§ **Task description**
Only the lines of the data holding the string "computer" need to be returned.

§ **Records provided**
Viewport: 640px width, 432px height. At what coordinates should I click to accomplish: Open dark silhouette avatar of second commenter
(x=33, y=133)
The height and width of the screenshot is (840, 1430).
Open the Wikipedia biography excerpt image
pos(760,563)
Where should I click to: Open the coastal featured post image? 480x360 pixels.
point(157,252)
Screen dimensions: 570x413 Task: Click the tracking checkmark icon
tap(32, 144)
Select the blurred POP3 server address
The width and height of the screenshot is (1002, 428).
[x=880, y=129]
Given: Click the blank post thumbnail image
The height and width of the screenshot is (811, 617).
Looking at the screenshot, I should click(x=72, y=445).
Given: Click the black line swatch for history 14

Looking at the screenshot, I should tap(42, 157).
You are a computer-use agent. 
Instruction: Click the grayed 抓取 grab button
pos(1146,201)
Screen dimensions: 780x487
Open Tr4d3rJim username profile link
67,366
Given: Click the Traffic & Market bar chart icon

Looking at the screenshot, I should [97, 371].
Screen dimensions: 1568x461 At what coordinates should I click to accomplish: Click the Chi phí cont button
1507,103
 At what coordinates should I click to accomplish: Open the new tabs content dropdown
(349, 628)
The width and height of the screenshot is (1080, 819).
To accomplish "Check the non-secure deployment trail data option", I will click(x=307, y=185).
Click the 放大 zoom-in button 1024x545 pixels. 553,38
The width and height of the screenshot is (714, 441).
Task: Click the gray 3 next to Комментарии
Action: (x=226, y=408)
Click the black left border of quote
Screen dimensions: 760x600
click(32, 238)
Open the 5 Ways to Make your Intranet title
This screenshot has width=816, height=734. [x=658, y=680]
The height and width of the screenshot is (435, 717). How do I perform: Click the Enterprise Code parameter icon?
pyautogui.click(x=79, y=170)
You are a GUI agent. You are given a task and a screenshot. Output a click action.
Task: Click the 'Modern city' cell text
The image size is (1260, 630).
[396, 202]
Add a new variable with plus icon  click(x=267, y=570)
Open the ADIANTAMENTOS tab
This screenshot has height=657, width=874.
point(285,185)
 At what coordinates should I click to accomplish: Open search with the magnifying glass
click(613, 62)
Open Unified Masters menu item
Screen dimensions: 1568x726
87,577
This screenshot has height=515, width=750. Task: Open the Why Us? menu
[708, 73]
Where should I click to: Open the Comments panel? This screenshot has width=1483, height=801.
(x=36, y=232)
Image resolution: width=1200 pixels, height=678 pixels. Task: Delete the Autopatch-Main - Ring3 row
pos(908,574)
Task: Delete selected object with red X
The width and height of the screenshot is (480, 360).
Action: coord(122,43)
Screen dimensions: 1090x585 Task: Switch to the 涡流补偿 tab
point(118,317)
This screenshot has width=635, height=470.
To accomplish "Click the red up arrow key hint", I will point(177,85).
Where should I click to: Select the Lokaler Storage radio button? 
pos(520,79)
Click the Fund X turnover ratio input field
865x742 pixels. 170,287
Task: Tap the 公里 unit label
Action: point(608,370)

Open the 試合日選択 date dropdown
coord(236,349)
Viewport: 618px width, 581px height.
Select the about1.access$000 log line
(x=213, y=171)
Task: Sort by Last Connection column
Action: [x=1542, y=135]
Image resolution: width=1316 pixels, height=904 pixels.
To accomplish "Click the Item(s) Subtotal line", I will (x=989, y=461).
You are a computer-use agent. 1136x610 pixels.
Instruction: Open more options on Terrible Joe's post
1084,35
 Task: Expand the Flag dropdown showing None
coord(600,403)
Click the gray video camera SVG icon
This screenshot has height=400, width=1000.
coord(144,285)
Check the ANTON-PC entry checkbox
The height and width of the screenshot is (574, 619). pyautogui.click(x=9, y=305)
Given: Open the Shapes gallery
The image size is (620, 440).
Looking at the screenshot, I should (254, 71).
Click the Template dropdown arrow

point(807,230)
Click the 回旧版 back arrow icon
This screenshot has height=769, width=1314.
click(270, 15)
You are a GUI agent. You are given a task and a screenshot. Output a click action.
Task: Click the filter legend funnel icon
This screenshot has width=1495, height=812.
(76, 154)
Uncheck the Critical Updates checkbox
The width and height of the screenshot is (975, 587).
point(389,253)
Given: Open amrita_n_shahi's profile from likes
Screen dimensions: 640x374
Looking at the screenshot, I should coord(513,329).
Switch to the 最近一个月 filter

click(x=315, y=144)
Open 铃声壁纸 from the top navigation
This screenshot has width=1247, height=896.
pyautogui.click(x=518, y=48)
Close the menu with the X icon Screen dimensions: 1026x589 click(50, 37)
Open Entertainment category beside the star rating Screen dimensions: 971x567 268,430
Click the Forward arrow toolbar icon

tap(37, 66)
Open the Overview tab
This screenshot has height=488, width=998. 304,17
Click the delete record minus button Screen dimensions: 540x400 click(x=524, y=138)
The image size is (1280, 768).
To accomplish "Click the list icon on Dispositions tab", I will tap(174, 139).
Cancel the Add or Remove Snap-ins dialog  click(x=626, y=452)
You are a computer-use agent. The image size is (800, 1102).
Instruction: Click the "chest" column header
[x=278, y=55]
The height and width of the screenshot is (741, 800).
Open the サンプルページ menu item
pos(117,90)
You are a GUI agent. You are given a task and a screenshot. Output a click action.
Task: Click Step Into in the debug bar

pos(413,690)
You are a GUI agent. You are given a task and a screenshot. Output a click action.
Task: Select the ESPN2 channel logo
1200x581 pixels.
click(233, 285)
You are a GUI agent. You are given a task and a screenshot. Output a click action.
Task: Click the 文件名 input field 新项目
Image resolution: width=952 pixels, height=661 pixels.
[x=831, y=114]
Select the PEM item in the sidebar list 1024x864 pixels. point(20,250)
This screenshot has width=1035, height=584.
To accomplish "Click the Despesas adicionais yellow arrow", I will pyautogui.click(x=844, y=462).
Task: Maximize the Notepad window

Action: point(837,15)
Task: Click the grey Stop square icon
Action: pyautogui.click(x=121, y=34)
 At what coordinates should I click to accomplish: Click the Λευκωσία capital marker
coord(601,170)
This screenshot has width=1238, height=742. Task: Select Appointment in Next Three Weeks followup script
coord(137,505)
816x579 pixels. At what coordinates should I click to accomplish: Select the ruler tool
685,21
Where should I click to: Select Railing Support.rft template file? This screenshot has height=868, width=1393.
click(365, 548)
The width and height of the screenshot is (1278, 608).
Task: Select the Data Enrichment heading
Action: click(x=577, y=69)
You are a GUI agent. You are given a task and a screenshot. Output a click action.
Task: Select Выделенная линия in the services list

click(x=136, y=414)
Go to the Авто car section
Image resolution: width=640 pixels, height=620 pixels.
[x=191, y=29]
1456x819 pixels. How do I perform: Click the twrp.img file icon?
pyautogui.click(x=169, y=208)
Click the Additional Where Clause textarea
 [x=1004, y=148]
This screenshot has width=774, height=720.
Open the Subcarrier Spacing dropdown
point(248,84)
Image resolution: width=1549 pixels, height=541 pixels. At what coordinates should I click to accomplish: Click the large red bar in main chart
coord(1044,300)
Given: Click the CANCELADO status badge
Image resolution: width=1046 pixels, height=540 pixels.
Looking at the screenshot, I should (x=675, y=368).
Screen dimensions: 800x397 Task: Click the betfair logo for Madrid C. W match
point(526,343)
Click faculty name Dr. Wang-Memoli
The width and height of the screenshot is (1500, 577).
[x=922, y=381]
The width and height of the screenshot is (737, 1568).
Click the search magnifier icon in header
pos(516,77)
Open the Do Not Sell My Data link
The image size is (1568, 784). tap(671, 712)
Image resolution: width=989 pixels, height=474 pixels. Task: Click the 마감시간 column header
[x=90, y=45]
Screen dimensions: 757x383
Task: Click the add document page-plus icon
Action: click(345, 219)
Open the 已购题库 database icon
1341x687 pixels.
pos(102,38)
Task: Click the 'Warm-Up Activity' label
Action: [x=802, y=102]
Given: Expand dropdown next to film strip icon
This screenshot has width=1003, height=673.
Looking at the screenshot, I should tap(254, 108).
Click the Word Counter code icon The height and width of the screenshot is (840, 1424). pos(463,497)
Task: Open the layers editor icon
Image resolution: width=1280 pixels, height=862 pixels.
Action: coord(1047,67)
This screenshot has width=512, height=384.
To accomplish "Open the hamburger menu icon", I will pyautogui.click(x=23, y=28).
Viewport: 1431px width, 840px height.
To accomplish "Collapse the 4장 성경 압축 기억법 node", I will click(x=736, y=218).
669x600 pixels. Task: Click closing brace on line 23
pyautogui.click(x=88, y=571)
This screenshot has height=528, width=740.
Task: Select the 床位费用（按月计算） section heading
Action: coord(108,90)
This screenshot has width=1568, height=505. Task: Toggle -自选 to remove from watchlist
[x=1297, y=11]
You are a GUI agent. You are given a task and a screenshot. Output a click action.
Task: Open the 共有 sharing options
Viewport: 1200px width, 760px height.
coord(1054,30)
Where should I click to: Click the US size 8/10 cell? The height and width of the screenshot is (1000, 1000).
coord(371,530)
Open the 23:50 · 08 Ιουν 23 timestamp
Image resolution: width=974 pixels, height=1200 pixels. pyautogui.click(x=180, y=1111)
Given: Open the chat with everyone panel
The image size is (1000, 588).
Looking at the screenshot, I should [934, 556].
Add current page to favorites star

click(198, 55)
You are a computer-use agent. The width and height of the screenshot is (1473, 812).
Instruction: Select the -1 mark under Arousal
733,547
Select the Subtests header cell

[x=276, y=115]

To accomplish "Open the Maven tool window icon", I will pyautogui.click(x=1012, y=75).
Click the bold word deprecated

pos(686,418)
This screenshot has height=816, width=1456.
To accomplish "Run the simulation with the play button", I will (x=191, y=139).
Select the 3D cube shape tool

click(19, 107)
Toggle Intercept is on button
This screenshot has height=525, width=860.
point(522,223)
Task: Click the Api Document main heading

§ **Written solution**
You are a computer-use agent. 
You are a computer-use agent. 1136x610 pixels.
You are a computer-use agent. The image size is (800, 1102).
You are a computer-use agent. The width and height of the screenshot is (1473, 812).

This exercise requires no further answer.